**PROBLEM STATEMENT**:
Write out the entries exactly, pictures excluded.

**DATASET RECORDS**:
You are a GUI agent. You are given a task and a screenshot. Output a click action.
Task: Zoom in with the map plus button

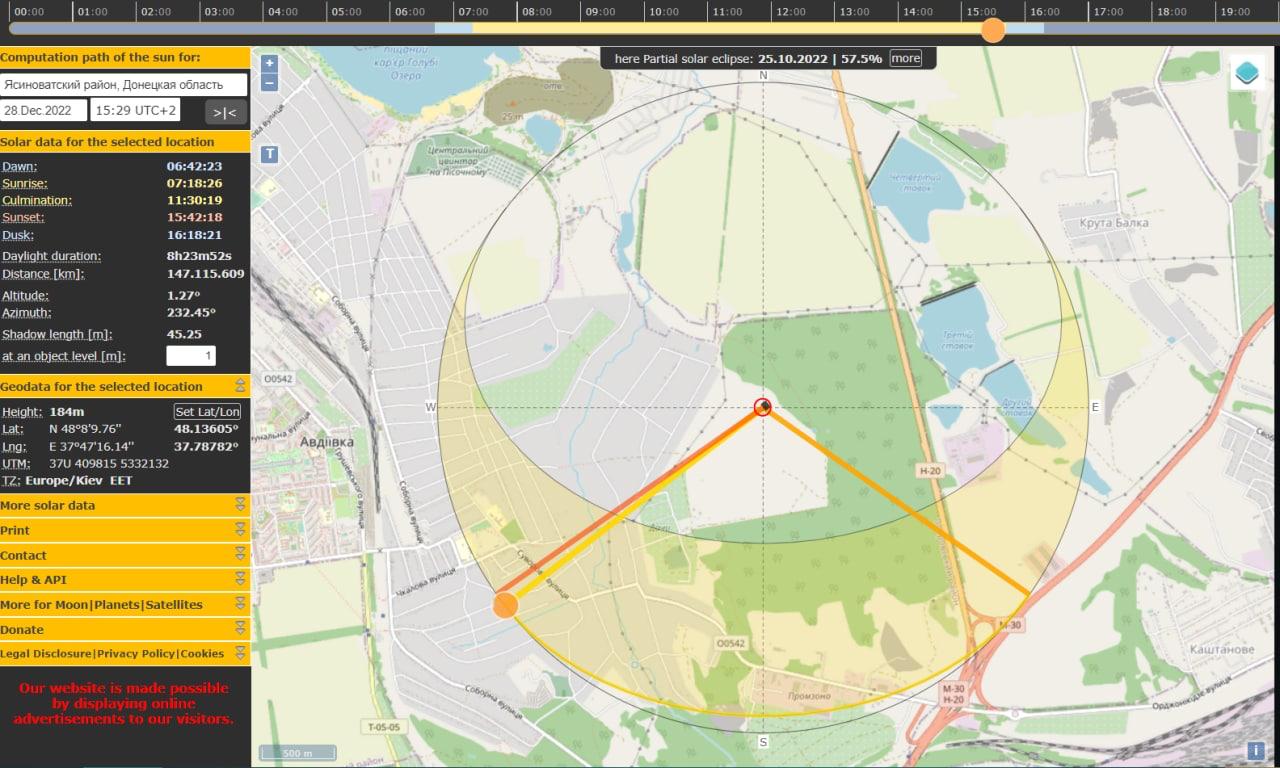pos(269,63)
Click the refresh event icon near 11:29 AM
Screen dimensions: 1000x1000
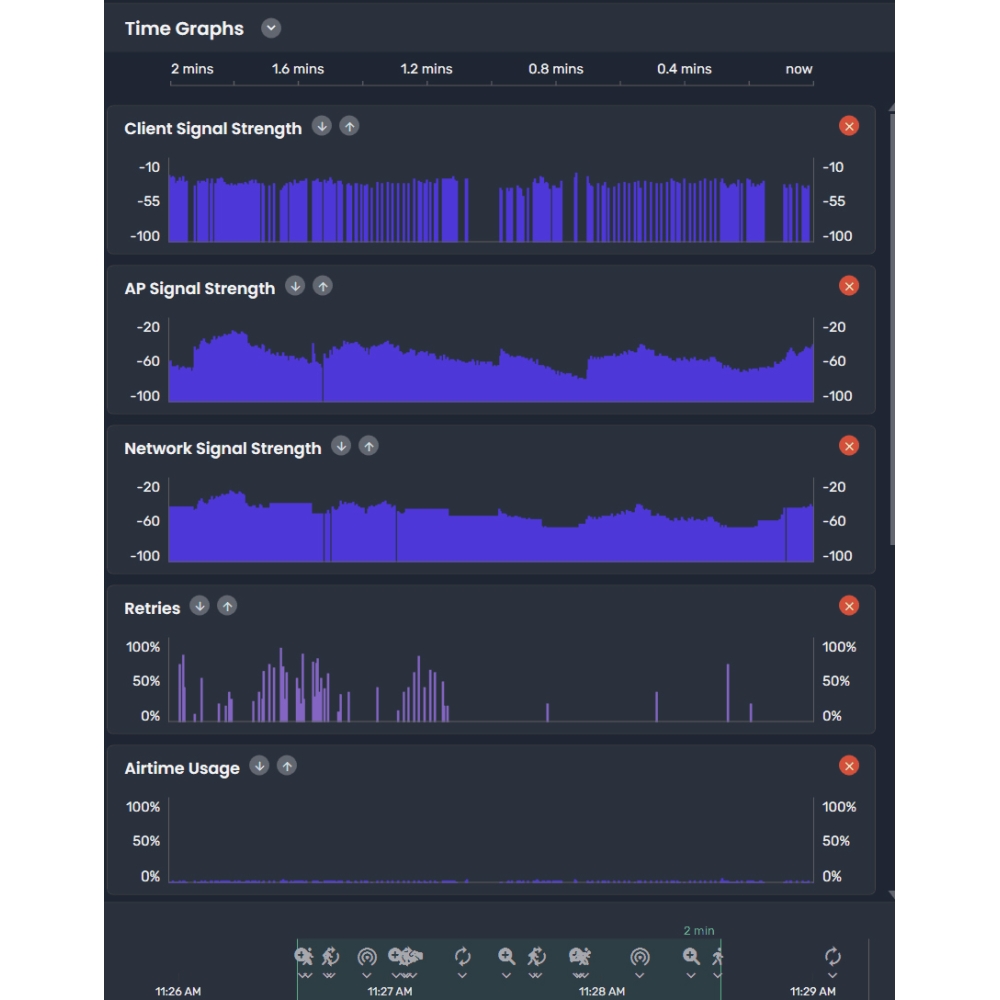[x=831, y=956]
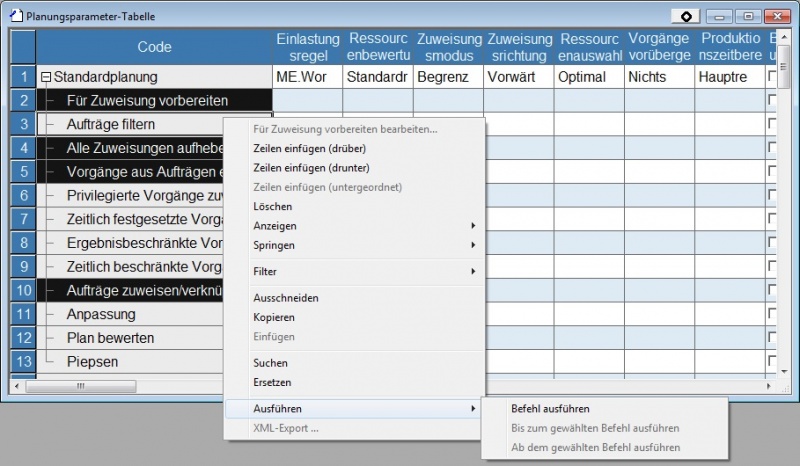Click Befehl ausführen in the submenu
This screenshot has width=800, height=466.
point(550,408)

**EXERCISE SOLUTION**:
You are a GUI agent. You are given a task and a screenshot. Output a click action.
Task: Zoom in with the map plus button

pos(269,63)
Click the refresh event icon near 11:29 AM
Screen dimensions: 1000x1000
[x=831, y=956]
Click Befehl ausführen in the submenu
This screenshot has width=800, height=466.
point(550,408)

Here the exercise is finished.